Adds de Castillo, “Most people evaluate others based on the way they were evaluated. So, it is a huge cultural issue.”
Decisions about which jobs genuinely require college degrees are difficult to make and can even spark controversy and pushback from people who believe that the jobs they hold require advanced levels of education. At the end of 2023, for example, the Montana State Library Commission outraged many state library directors when it voted to reduce the requirement for larger Montana city library directors to have master’s degrees. That action was regarded as “subversive,” according to a letter submitted to the commission by a group of unhappy directors.
Executive orders and legislation are only a first step. “It doesn’t change the mindset of the hiring manager,” says Scott.
Concerns about issues of fairness in hiring can also be a challenge. Civil service systems have used point-based systems in the past that are aimed at ensuring equitable treatment of job candidates. There’s a sense of security that this kind of automatic approach can help ensure that the hiring process is devoid of the kind of human evaluations that may introduce biases.
But new hiring and promotion criteria potentially introduce more subjective decision-making based on interviews that determine such attributes as adaptability, curiosity or empathy—qualities that managers often say they most desire. As one state HR director asks, “What steps do I have to take to make sure that I can defend the selection I’ve made if I’ve identified someone as the best person for this agency and they don’t have a degree and someone else does?”

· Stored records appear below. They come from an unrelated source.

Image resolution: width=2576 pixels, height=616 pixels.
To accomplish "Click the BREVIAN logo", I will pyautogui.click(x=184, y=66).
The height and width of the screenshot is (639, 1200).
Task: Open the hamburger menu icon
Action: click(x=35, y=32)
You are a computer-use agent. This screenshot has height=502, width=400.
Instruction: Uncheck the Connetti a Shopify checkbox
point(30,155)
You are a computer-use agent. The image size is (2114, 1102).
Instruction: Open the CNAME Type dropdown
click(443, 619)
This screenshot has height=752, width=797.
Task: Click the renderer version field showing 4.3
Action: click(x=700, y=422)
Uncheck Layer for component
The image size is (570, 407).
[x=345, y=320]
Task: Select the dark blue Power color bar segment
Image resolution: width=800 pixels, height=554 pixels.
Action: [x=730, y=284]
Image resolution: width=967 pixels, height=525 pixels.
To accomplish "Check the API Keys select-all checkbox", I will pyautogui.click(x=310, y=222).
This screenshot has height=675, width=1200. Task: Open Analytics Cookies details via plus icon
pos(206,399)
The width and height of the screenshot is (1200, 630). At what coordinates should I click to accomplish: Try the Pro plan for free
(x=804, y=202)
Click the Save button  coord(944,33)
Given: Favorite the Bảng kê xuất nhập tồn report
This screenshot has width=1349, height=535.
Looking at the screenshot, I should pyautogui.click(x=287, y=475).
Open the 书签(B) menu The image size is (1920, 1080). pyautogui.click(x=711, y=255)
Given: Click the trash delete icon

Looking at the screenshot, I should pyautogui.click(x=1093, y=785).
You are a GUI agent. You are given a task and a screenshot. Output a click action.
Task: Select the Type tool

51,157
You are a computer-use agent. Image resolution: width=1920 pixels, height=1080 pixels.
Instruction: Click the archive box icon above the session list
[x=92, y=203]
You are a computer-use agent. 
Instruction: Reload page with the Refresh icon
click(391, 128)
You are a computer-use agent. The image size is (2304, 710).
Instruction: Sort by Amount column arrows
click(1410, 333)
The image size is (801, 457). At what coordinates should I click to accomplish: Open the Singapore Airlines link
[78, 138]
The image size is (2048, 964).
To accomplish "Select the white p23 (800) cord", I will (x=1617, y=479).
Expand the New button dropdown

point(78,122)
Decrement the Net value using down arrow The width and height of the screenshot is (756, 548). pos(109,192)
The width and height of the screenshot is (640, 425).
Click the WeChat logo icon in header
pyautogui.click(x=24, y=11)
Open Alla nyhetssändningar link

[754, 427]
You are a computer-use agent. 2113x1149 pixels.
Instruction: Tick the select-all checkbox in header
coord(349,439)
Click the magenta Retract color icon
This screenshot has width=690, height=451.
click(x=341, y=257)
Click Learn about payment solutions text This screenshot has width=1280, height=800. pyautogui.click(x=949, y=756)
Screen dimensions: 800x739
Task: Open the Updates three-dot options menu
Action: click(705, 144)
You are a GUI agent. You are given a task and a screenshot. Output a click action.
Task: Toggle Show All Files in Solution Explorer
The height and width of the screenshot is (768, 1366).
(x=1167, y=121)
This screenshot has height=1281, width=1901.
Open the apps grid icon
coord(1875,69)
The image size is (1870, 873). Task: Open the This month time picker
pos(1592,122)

Changing rules, processes and agency culture can be slow, particularly in a state like Washington with decentralized HR administration. “We just started to work on helping agencies figure out how they’re going to implement this,” says Sue Richards, workforce research and performance manager in the state Office of Financial Management. “Change is scary,” she says, “I think employees themselves might be thinking, ‘Does this mean that I’m not going to be qualified for my job.’”
Still, it’s clear that change is coming, and that it can benefit both governments in need of capable workers and individuals who can prove they can do a superior job without having to demonstrate their value with credentials that aren’t necessary.